In this case a tumultuous period of the 20th century in this then Soviet-state. Events are realized, and come home visually without too much assistance from the dialogue. However, it allows us to more quickly bring ourselves into the film and experience it not as outsiders, insistent on knowing precise causes and affects, but rather much as our protagonist Ilyas does. He doesn’t quite understand what’s going on and why his parents and friends are disappearing as enemies of the state, and he doesn’t care what the reasoning is. He just feels it’s not right, refuses to “get with the program,” and runs off. Not only living the only way he’s known how, but adopting and even closer-to-the-earth more insular existence than he heretofore had.
Music is perhaps more crucial to Stranger than it was to the old man because the narrative is not one compressed in the dramatic unities of time and space in cinematic terms but rather a sweeping epic than spans decades and goes from the protagonist’s childhood to his death. The timelessness and majesty of the music are another tool used to draw us in. For truly music, perhaps even more so than cinema, can have the evocative quality needed to truly transport a person to a time and place they’ve never been and identify as if they have.
With a tale that concerns a reclusive nomad and the small village he leaves behind and can only occasionally return to for short times. The cinematography by Murat Aliyev lovingly captures the steppes in their beauty and brutality but is also the key to creating the marvelous mise-en-scène this film has. The framing, quality of light, and the fact that this film speaks far more in images than in dialogue makes it even more crucial that it is this good and it is.
Stranger also hearkened me back the to the Norwegian film Pathfinder (Ofelas), but with a more allegorical than traditional epic slant.
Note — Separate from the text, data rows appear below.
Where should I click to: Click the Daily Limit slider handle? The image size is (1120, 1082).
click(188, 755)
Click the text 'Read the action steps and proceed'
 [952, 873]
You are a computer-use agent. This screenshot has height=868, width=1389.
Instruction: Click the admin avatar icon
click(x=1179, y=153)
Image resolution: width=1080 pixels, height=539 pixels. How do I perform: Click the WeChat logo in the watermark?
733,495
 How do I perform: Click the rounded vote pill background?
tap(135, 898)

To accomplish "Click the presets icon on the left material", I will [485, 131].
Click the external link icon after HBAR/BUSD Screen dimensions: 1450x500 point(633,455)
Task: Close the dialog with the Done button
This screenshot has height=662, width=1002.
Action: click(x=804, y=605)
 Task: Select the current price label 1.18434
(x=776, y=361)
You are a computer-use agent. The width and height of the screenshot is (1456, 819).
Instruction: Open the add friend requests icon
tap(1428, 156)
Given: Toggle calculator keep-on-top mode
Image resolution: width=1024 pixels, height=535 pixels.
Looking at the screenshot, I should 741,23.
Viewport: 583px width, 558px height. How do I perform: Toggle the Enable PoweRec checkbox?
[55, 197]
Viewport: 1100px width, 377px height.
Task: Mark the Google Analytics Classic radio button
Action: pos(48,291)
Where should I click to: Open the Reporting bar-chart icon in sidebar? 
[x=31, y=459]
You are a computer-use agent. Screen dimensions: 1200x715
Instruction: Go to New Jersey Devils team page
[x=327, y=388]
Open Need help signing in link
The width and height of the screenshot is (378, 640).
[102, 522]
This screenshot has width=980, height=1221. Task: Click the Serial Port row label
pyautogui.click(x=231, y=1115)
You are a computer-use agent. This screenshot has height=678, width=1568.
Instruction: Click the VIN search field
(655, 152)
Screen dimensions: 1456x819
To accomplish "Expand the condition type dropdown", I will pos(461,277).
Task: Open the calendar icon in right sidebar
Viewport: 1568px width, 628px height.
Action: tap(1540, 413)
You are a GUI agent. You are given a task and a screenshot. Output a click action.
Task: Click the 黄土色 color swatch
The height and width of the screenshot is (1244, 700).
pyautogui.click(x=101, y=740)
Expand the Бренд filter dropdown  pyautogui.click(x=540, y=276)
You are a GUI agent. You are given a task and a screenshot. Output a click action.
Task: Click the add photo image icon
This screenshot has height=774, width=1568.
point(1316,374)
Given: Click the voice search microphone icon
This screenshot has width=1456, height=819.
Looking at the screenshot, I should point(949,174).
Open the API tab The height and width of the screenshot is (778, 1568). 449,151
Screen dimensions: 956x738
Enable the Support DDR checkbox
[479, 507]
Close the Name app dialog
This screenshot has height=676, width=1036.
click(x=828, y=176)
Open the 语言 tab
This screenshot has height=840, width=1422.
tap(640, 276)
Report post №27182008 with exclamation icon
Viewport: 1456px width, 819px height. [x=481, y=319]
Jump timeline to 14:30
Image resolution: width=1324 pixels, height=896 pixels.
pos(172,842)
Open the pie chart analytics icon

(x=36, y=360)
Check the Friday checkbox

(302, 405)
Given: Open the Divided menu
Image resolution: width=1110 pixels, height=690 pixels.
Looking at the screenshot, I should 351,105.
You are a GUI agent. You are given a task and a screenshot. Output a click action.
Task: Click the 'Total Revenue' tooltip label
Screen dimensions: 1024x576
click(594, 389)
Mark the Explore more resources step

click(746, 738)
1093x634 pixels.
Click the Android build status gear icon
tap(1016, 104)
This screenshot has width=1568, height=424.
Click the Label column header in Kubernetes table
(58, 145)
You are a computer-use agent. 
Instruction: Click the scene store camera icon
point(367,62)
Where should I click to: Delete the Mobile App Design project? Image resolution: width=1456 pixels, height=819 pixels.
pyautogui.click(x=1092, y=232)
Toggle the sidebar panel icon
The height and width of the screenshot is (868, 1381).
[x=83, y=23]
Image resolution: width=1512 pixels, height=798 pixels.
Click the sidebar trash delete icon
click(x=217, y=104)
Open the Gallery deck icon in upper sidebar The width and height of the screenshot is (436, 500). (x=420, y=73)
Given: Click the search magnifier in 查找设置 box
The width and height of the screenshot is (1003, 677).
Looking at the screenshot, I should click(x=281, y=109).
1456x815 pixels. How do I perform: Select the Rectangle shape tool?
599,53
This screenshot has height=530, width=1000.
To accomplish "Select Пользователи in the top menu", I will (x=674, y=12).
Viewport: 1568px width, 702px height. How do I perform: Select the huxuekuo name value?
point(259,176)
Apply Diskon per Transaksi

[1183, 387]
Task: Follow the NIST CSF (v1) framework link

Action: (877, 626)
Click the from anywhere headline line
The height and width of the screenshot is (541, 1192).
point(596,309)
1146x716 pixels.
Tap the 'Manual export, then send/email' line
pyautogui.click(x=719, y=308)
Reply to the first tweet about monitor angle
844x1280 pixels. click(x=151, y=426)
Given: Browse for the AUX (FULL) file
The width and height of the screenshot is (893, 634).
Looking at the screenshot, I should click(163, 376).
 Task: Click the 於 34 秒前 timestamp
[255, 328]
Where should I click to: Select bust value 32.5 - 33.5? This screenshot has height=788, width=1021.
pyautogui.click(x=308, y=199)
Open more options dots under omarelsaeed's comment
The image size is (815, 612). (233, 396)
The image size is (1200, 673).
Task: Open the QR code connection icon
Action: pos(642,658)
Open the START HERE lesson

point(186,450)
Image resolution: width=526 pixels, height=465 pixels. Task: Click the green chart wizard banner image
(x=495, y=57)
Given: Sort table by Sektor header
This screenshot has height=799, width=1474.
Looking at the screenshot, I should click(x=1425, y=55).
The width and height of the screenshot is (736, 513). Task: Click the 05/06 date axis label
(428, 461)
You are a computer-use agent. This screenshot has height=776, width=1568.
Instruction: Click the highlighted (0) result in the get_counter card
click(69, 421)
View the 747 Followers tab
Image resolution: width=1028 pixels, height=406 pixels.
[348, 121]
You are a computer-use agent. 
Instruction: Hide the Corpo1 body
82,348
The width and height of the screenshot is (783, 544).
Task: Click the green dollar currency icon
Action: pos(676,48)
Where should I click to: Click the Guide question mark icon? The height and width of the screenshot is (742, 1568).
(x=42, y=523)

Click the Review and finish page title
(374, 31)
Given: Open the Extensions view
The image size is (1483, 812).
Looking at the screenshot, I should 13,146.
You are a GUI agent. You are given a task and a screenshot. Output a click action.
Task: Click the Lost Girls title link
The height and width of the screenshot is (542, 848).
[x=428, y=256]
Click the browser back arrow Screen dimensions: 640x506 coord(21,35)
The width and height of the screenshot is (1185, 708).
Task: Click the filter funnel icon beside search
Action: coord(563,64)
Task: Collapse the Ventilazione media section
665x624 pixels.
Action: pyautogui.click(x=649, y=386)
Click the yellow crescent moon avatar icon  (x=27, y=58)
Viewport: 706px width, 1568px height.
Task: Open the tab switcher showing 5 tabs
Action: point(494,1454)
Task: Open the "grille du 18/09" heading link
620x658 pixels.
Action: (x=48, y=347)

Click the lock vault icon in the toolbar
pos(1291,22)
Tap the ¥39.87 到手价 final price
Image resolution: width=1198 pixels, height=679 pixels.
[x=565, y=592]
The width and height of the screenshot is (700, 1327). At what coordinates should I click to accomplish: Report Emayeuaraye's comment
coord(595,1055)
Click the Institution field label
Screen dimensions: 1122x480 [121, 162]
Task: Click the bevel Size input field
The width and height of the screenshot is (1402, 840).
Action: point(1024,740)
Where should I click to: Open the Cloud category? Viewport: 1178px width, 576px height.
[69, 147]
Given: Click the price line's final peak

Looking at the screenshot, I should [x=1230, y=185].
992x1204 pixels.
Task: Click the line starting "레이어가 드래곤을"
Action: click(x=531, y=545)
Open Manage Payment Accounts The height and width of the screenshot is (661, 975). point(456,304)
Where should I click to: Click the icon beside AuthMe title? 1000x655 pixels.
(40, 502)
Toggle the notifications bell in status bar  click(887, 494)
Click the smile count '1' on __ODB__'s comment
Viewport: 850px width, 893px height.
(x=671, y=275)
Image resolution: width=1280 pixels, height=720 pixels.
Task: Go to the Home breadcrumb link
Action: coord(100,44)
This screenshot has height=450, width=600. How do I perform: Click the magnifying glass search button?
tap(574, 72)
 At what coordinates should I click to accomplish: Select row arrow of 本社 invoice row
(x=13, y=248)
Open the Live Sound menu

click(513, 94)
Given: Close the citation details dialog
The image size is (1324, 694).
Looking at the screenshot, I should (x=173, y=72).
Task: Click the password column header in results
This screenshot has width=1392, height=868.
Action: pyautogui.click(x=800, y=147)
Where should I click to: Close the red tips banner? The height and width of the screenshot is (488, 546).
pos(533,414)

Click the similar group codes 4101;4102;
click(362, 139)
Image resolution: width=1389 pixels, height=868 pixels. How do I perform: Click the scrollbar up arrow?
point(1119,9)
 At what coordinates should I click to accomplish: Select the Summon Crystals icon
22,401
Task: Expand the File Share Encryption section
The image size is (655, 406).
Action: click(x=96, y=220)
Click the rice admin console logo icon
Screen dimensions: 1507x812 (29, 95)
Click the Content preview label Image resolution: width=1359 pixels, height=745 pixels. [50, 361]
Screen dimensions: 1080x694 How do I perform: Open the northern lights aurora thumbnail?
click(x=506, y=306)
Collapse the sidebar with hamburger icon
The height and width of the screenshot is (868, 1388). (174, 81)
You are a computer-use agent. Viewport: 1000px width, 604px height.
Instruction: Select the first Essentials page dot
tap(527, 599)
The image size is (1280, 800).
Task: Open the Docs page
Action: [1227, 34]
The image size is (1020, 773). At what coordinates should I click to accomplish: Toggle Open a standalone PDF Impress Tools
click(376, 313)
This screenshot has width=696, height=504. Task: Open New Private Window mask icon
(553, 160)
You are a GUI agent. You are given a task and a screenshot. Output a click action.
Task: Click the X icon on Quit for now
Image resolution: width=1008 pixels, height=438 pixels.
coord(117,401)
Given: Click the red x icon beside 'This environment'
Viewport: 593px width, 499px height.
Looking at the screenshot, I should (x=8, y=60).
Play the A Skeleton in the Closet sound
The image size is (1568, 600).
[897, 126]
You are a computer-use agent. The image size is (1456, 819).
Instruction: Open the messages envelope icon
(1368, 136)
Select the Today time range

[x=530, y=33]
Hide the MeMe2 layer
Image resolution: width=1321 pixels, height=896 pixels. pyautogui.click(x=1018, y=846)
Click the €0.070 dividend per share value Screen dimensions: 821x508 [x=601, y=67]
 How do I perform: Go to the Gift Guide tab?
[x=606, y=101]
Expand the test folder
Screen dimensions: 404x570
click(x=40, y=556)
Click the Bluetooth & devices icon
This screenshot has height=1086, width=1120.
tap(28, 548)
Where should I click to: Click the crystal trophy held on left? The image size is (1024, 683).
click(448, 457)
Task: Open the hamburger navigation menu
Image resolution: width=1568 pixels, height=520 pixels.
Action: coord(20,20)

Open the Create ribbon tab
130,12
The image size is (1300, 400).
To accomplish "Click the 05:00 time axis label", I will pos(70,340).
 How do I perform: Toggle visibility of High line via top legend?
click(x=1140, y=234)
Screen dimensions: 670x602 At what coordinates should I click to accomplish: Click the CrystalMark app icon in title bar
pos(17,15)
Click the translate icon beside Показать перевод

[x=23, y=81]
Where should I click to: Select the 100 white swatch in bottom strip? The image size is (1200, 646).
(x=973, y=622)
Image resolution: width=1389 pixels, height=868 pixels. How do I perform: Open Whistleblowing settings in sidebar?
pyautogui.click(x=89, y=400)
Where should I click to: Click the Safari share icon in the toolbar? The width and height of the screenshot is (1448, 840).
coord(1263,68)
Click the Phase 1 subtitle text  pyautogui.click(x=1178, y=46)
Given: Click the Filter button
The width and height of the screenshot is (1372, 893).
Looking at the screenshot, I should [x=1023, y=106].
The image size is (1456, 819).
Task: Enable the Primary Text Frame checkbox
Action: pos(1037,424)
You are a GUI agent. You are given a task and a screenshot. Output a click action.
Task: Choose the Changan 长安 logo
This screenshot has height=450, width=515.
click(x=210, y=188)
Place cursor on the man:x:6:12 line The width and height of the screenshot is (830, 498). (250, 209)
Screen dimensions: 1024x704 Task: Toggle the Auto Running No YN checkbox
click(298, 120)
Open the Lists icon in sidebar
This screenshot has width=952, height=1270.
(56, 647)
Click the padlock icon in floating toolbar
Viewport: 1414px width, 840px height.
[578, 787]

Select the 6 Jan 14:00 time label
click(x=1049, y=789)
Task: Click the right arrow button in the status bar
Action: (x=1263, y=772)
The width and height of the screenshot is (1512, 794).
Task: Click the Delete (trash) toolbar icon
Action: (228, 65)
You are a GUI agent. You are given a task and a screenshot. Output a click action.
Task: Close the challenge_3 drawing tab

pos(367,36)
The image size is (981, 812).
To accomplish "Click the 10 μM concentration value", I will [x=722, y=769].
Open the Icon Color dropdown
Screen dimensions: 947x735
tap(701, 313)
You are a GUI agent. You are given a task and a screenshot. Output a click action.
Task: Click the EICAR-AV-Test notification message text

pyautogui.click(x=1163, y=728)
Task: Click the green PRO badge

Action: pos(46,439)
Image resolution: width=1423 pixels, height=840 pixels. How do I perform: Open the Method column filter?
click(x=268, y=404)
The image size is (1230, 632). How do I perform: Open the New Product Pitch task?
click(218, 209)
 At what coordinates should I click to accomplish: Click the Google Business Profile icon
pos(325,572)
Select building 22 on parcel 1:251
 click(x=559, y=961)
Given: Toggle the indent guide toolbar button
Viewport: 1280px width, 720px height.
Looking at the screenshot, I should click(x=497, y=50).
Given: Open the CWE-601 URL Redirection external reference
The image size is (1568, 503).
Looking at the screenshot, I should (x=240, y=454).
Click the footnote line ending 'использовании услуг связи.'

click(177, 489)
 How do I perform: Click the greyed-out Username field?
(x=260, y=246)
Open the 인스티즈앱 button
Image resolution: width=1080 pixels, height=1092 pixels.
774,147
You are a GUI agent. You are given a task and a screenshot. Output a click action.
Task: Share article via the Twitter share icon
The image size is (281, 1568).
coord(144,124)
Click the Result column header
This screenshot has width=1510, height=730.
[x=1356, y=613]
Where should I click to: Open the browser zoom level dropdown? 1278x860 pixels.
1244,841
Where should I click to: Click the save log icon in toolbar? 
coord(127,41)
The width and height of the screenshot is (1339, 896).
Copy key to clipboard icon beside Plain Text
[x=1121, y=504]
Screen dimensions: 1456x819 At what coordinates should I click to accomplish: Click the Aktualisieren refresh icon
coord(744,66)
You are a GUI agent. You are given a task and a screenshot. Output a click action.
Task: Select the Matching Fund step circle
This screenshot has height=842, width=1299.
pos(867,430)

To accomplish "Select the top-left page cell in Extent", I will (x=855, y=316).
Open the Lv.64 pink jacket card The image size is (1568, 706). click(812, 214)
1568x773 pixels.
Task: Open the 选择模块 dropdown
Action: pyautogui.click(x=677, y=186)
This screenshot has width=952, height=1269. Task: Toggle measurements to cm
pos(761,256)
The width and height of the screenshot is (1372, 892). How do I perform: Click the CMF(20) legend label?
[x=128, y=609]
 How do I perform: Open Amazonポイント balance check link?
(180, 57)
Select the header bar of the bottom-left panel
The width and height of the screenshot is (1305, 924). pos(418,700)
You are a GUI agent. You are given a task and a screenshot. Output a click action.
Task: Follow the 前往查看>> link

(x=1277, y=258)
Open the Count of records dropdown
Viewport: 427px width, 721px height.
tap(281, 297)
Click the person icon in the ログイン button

Most of that has to do with the magnetic performance of Erzhan Nurymbet not just the fact that he’s frequently isolated. Perhaps the rarest feat this film can claim is the equilibrium in quality of performance between two actors playing versions of the same character at different ages. Typically aging of a character from childhood into adulthood is only used to create an inciting incident, or illustrate a trauma; usually the appearance is all that remains the same. However, with Stranger there is shown, simply, in a gorgeous montage, Ilyas’ transformation from wide-eyed innocent fleeing into uncertainty to a fully red-blooded nomad more adept at living in the woodlands of the steppes than what passes for society in collectivized village. This is a testament to Erzhan Nurymbet, Nurgali Nugman, and the edit of the film.
An edit which frequently is deftly artful to convey the passage of time visually without having to resort to titles. In fact, only at the beginning do we outsiders get some necessary background information. What proceeds after that is a story embodying many aspects of that title card in one character’s life.
Even though the film may not be traditionally uplifting its a wonder to see the world through Tursunov’s eyes anew. I’m sure that some will experience these same joys for the first time. For beautifully made films about difficult subjects that deal in the highest of artistry and a minimum of didacticism are far too rare, even rarer still is the hypnotic ambience of these Kazakh film worlds.